By Ercan Gurses and Ayhan Uyanik
ANKARA/ISTANBUL (Reuters) – Campaigning has not officially started, but a string of video “selfies” by the likes of sports stars, actors and cabinet ministers has already launched a divisive debate on plans that would hand Turkish President Tayyip Erdogan sweeping new powers.
His supporters see the move to replace Turkey’s parliamentary democracy with an all-powerful presidency as a guarantee of stability at a time of turmoil.
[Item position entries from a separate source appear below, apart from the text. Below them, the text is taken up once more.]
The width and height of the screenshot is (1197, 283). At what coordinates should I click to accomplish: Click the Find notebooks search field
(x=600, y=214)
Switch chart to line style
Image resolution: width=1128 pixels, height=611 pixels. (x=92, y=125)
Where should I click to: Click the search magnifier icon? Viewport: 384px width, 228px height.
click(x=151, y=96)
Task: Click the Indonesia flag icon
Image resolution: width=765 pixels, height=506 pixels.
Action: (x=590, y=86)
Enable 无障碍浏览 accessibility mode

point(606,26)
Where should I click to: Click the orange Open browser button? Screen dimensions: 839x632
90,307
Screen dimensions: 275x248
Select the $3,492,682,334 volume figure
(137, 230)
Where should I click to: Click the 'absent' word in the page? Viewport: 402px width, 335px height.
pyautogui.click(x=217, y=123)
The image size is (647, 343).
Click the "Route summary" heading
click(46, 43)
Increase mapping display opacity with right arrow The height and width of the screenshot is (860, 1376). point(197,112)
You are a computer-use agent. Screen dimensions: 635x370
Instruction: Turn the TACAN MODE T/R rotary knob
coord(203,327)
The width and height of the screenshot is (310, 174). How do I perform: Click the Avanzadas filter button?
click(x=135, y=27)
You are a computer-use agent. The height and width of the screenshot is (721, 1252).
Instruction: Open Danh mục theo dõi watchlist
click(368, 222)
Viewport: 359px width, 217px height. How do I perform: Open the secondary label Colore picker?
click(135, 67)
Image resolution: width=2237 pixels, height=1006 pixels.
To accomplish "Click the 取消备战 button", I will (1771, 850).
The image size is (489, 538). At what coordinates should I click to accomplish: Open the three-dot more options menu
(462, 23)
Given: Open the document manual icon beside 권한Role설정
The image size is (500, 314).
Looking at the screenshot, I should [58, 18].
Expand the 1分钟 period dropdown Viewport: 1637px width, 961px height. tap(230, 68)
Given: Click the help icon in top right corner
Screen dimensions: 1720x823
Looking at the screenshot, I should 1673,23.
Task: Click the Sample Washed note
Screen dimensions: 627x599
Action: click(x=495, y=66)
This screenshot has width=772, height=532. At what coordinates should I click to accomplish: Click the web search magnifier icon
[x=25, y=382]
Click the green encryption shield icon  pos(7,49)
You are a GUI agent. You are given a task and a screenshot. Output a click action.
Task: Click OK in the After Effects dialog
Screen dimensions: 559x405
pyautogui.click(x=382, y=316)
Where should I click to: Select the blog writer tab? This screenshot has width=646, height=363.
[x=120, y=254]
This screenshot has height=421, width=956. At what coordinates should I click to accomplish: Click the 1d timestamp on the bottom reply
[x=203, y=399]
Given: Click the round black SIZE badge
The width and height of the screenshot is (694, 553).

Opponents fear a lurch towards authoritarianism if an April referendum approves the change.
In a country where mainstream news channels are saturated by Erdogan’s appearances and speeches by government ministers, and where political demonstrations are tightly restricted, the battle for votes is increasingly being waged online.
“Unfortunately the ‘No’ supporters don’t have much opportunity to get their message across on television channels or other media,” said actor Baris Atay, who was castigated by pro-government newspapers for a social media video in which he says “no to one-man rule, fascism and dictatorship”.
“Saying ‘Yes’, siding with Erdogan, and being a nationalist is thinking of the country’s future, but saying ‘No’ is being a provocateur, a traitor and a terrorist – this is the perception they’re trying to establish,” he told Reuters.